Share

Bab 6 : Laporan Kepada Direksi

Penulis: Murufu
last update Terakhir Diperbarui: 2025-10-08 08:08:44

Keheningan yang ditinggalkan Lysander terasa berat dan dingin. Selama beberapa saat, satu-satunya suara di kantor pengurus yang pengap itu adalah isak tangis tertahan dari Elara, yang kini merosot di lantai, terlalu takut untuk berdiri.
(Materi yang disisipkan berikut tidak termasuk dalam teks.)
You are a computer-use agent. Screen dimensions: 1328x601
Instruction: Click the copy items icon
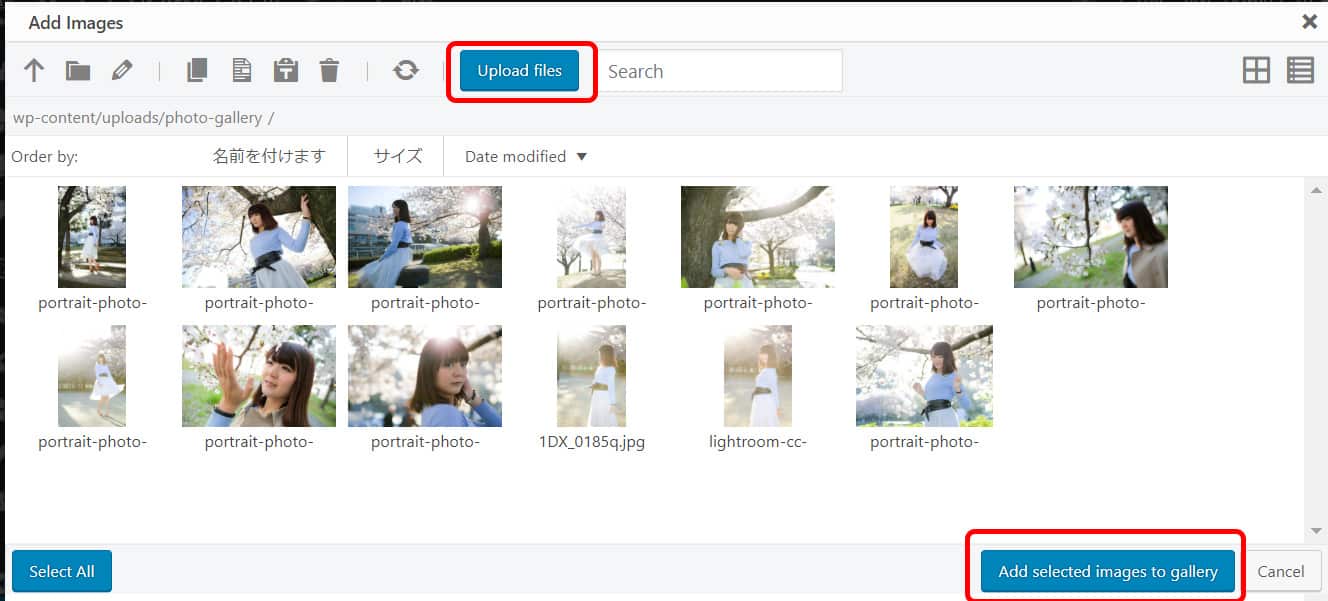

Rania sendiri tidak bergerak. Matanya terpaku pada ruang kosong tempat Lysander lenyap. Tangannya, yang beberapa saat lalu memegang buku catatan hitam yang menjadi kunci kemenangannya, kini terasa ringan dan kosong secara absurd. Senjatanya telah dicuri, tepat di depan matanya, oleh hantu yang tersenyum.

Otaknya berpacu lebih cepat dari sebelumnya, mencoba memasukkan data yang mustahil ini ke dalam kerangka logis. Sihir itu nyata. Itu adalah fakta pertama yang harus ia terima. Entitas dengan kekuatan tak terukur ada di istana ini. Itu fakta kedua. Dan yang paling mengerikan, entitas itu mengetahui rahasianya. Fakta ketiga.

"Yang Mulia..." rintih Elara, suaranya pecah. "Si-siapa itu? Hantu? Iblis?"

Rania akhirnya bergerak. Dia berjongkok di depan Elara, bukan untuk menghibur, melainkan untuk menilai. Mata gadis itu dipenuhi teror murni. Asetnya hampir rusak.

"Dengar, Elara," kata Rania, suaranya rendah dan tajam, memaksa Elara untuk menatap matanya. "Aku tidak tahu dia itu apa. Tapi dia tidak membunuh kita. Dia mengambil buku itu, tapi dia meninggalkan kita tetap hidup. Mengerti?"

Elara mengangguk ragu-ragu.

"Itu artinya kita masih berada di dalam permainan," lanjut Rania, cengkeramannya di bahu Elara mengerat. "Tapi aturan mainnya baru saja berubah. Rencana kita untuk bergerak diam-diam sudah mati. Kita tidak punya waktu. Aku butuh kau untuk fokus. Bisa?"

Melihat tatapan baja di mata Permaisurinya, sesuatu di dalam diri Elara yang gemetar itu menemukan pegangan. Dia menarik napas dalam-dalam dan mengangguk lagi, kali ini lebih mantap. "Bisa, Yang Mulia."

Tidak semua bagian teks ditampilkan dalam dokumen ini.